How do you easily sum up a fantasy game world as expansive as The Elder Scrolls? You don’t. While the franchise was always known for a staggering (and occasionally unmanageable) amount of objectives, quests, and hidden surprises, Skyrim was especially praised for its landscapes and free-form world. Seven years after its initial release, it still garners praise, even with its amusing and often morbid bugs (including this one). Some people even turned to modern gaming specifically for the charms of this title, which allows your character to be anything from a stealthy assassin to a hopeless kleptomaniac to a noble slayer of dragons – or just an outdoorsy type on a hunting trip or alpine hike.
Jeremy Soule, the composer wiz behind several TES installments, went out with a bang on this one. The Skyrim soundtrack contains enough material to warrant 4 discs for its physical CD release. Why so many, you ask? I must assume that the developers expected – nay, demanded – that players wander and explore as much as finish quests. If you’re going to spend that much time in a game, you might as well have a healthy variety of music.

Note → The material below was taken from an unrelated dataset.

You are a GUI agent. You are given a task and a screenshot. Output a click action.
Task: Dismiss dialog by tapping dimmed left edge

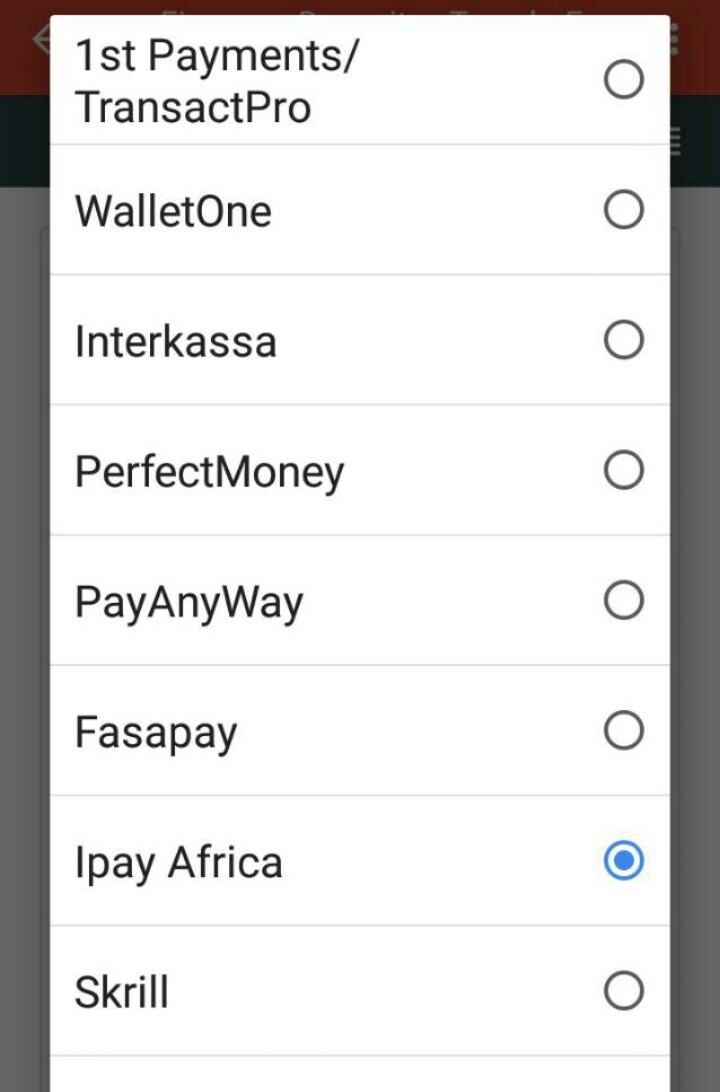[24, 600]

While the overall score’s sound is honestly a matter of taste (there are as many brassy or monotonous moments as there are heartfelt and melancholic ones), the Atmospheres portion is deliciously meandering and does indeed set the atmosphere. Numerous fans have used this 40-minute treat as a sleep, study, or meditation aid for years (I highly recommend playing some nature or rain sounds over it for that extra lulling touch). While the rest of the soundtrack needs whittling down for first-time listeners, every minute of Atmospheres is approachable without context.